Mantêm-se ainda os princípios que vinham da jurisprudência anterior segundo os quais (i) para cada questão relativamente à qual se pretenda ocorrer oposição deve o recorrente eleger um e só um acórdão fundamento; (ii) só é figurável a oposição em relação a decisões expressas e não a julgamentos implícitos; (iii) é pressuposto da oposição de julgados que as soluções jurídicas perfilhadas em ambos os acórdãos - recorrido e fundamento - respeitem à mesma questão fundamental de direito, devendo igualmente pressupor a mesma situação fáctica; (iv) só releva a oposição entre decisões e não entre a decisão de um e os fundamentos ou argumentos de outro.
Significa isto que, para apurar da existência de contradição sobre a mesma questão fundamental de direito entre o Acórdão recorrido e o Acórdão fundamento, é exigível que se trate do mesmo fundamento de direito, que não tenha havido alteração substancial da regulamentação jurídica e que se tenha perfilhado solução oposta nos dois arestos: o que, naturalmente pressupõe a identidade de situações de facto, já que sem ela não tem sentido a discussão dos referidos pressupostos. E a oposição também deverá decorrer de decisões expressas, que não apenas implícitas.
Estes pressupostos são de verificação cumulativa, pelo que a não verificação de um deles conduz à não admissão do recurso.
Feito este enquadramento, vejamos se no caso dos autos se mostram reunidos os pressupostos supra referidos.

--------------------

## OBJETIVO 1:
No trecho sobre a oposição de julgados, o que acontece ao recurso quando um dos pressupostos não se verifica?
## OBJETIVO 2:
Devolva sem alterações a parte do trecho sobre a oposição de julgados que começa nas palavras "Mantêm-se ainda os" e para depois de "argumentos de outro.".
## OBJETIVO 3:
Retome o texto sobre a oposição de julgados a partir do ponto em que termina.

## MATERIAL RECOLHIDO:
--------------------

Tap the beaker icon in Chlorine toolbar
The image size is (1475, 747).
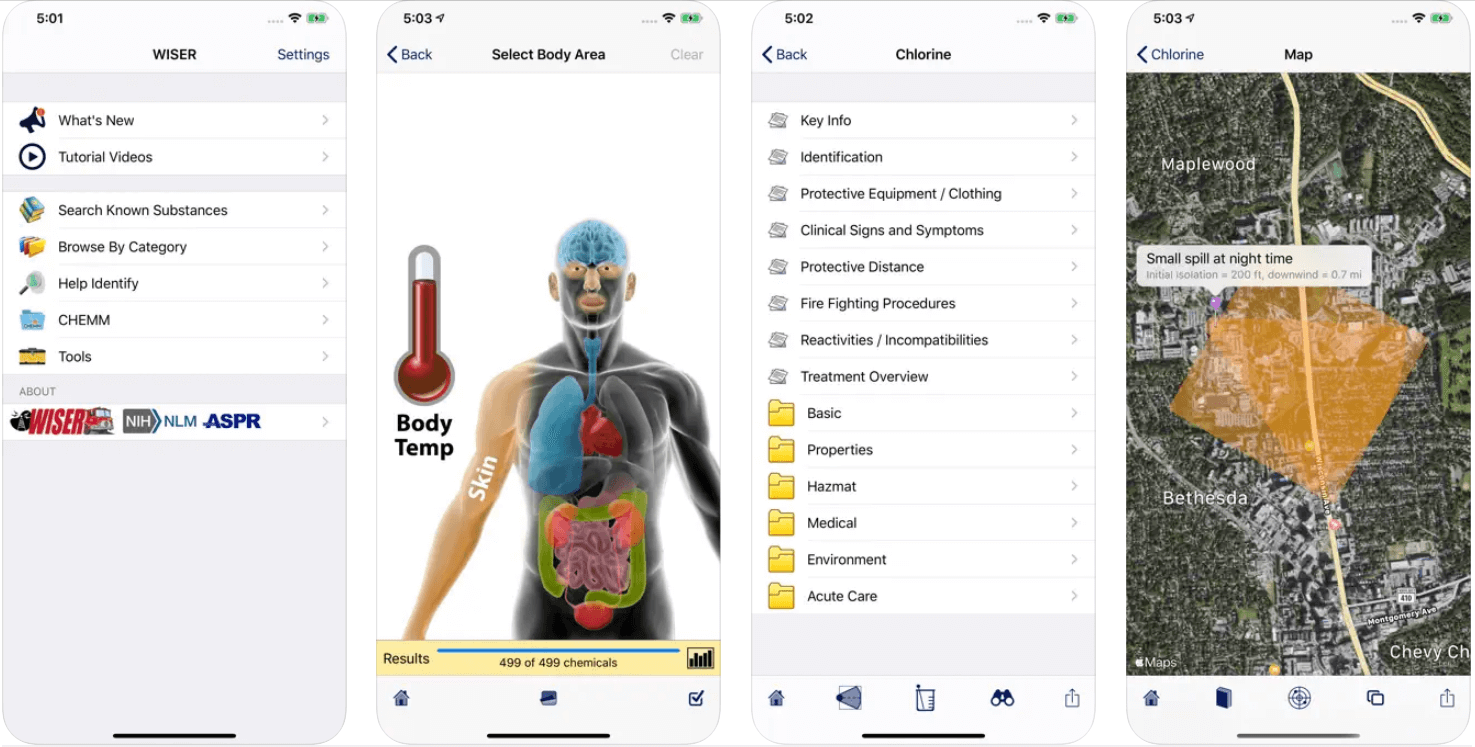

--------------------

## RESULTADO 1:
O recurso não é admitido.

## RESULTADO 2:
Mantêm-se ainda os princípios que vinham da jurisprudência anterior segundo os quais (i) para cada questão relativamente à qual se pretenda ocorrer oposição deve o recorrente eleger um e só um acórdão fundamento; (ii) só é figurável a oposição em relação a decisões expressas e não a julgamentos implícitos; (iii) é pressuposto da oposição de julgados que as soluções jurídicas perfilhadas em ambos os acórdãos - recorrido e fundamento - respeitem à mesma questão fundamental de direito, devendo igualmente pressupor a mesma situação fáctica; (iv) só releva a oposição entre decisões e não entre a decisão de um e os fundamentos ou argumentos de outro.

## RESULTADO 3:
No Acórdão recorrido, estava em causa o recurso interposto pelo ora recorrente Município da decisão do TAF do Porto de 12.03.2022, pela qual, além do mais, foi o recorrente condenado a pagar os trabalhos realizados pela Autora, Nível Transversal, Ldª, e mencionados na sentença de 30.06.2020 do mesmo Tribunal.
E face à delimitação do objecto do recurso, decidiu-se no Acórdão recorrido duas questões prévias ao mérito da causa, a saber: (i) A redução do valor da caução, e (ii) o caso julgado formado pela sentença de 30.06.2020 e pelo despacho de 18.11.2021.
E para tanto, consignou-se o seguinte discurso fundamentador:
«(…)
1. A redução da caução
Foi proferido pelo Relator deste recurso este despacho, com data de 07.06.2022:
“Ao elaborar projecto de acórdão, dei-me conta do seguinte:
Nas suas alegações, o Município de Vila Nova de Gaia, ora Recorrente, refere que o valor da caução é 279.099€30 (cf. conclusão 24ª).
No entanto em 10.02.2022 apresentou requerimento a que anexou um despacho de 21.12.2021 da Senhora Vice-Presidente do Município, por subdelegação, a determinar a redução da caução para o valor de 27.909€93.
Existe assim, aparentemente, uma discrepância no valor apresentado agora e o valor referido nas alegações de recurso, em cerca de dez vezes menos.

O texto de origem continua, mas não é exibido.